= How to complete this task =
All that is needed is the line containing "Task: Click muted" and the lines after it to the end of the material, written out exactly, pictures left aside.

==============================

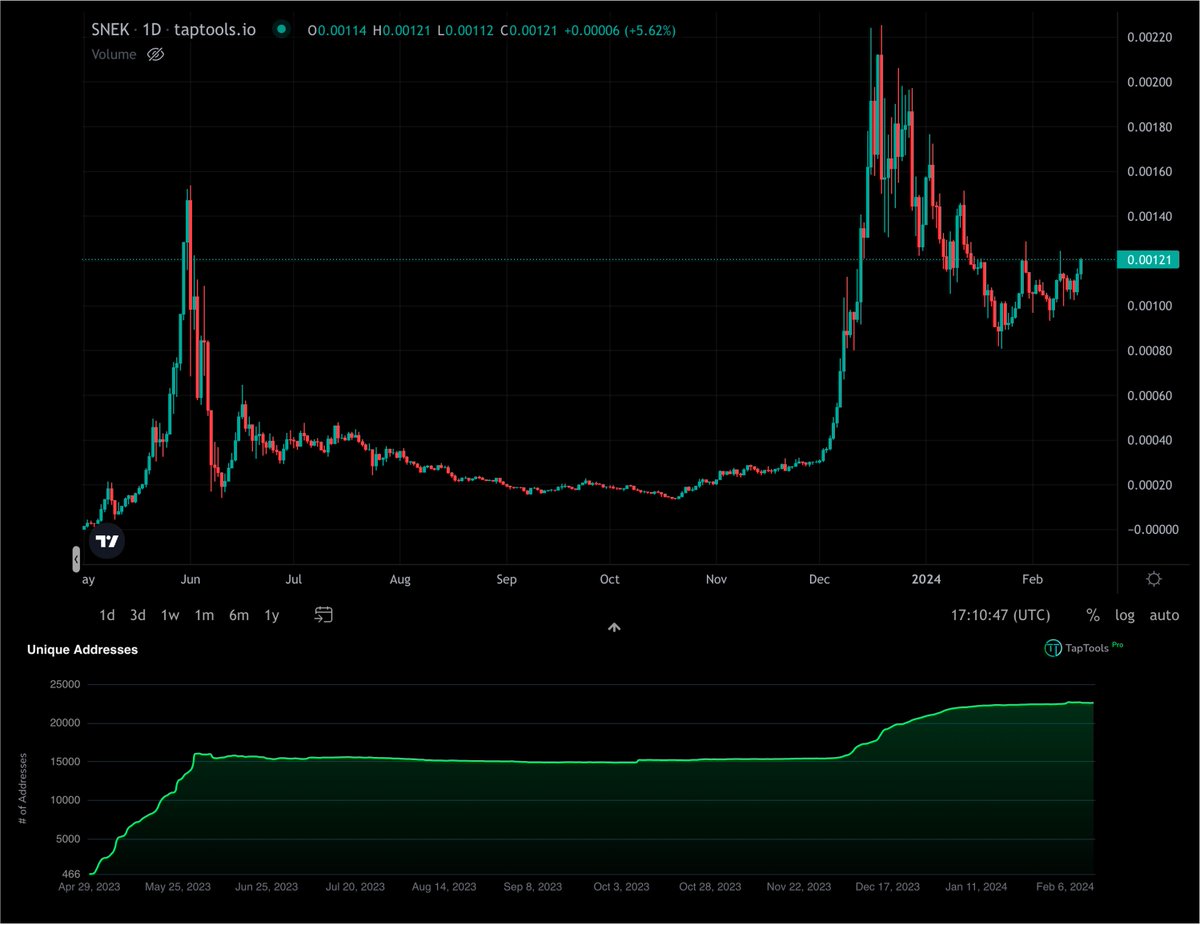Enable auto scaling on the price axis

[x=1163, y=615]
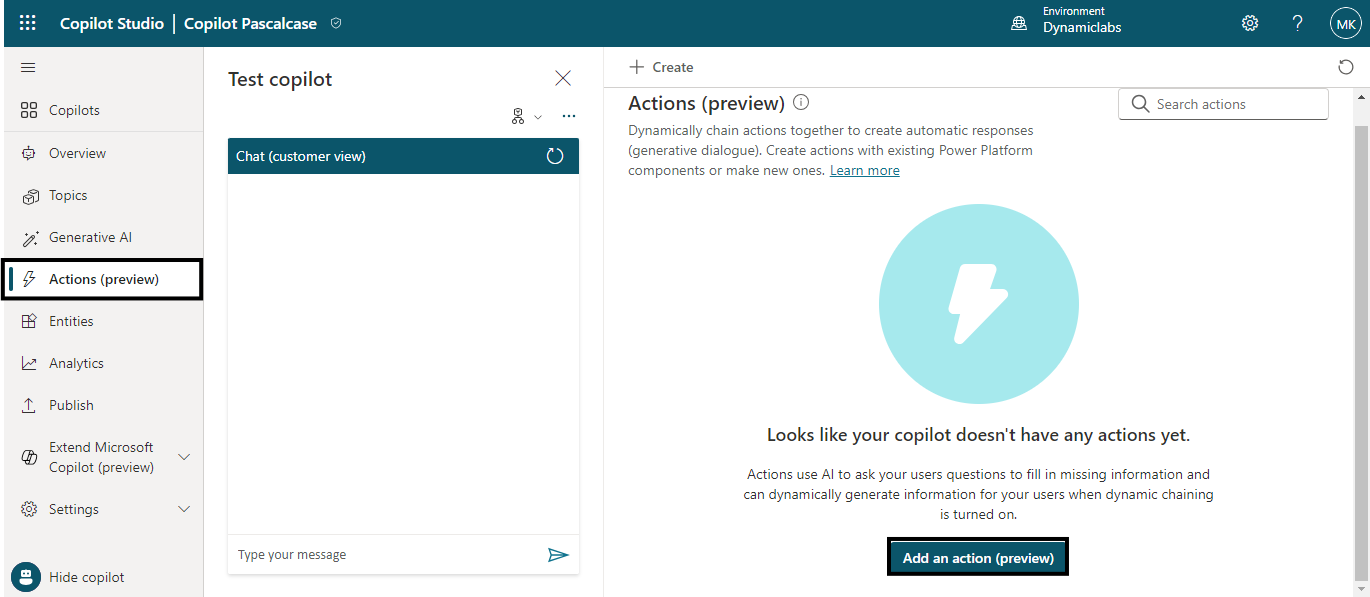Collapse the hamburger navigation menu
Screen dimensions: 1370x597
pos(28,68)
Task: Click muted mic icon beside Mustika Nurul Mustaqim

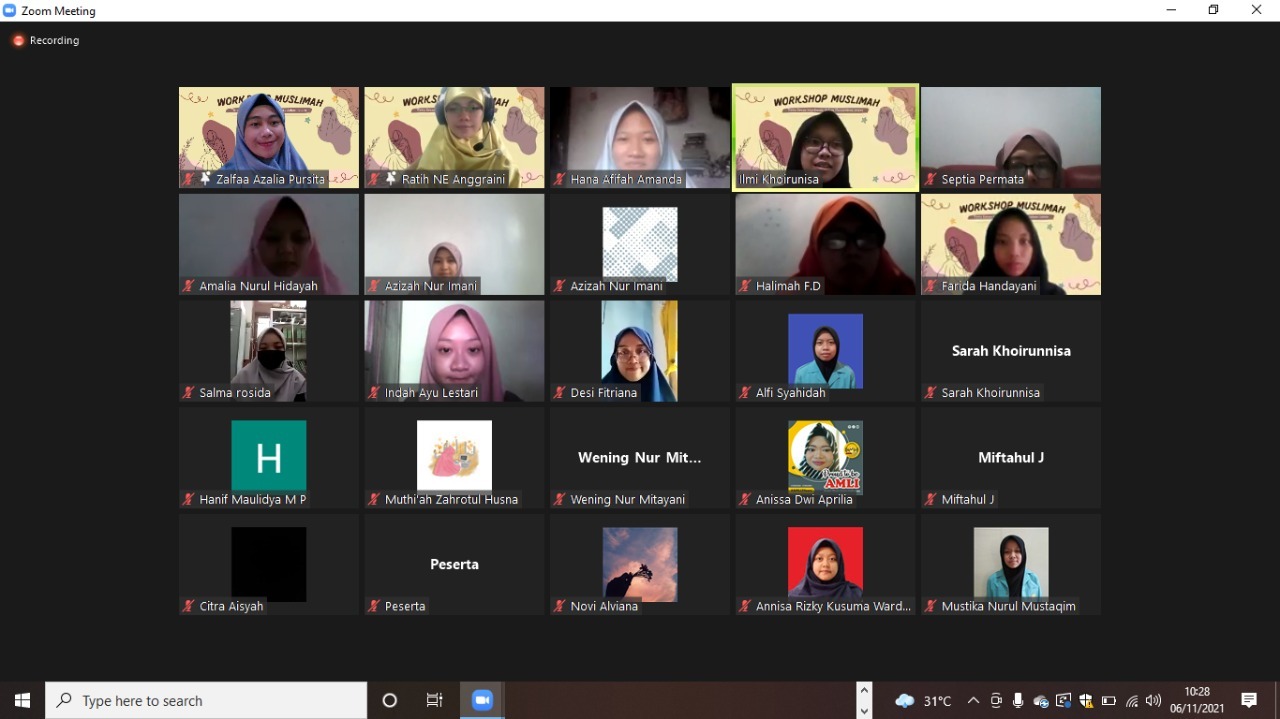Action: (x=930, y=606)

==============================

= Exercise solution =
Task: Click muted mic icon beside Mustika Nurul Mustaqim

Action: (x=930, y=606)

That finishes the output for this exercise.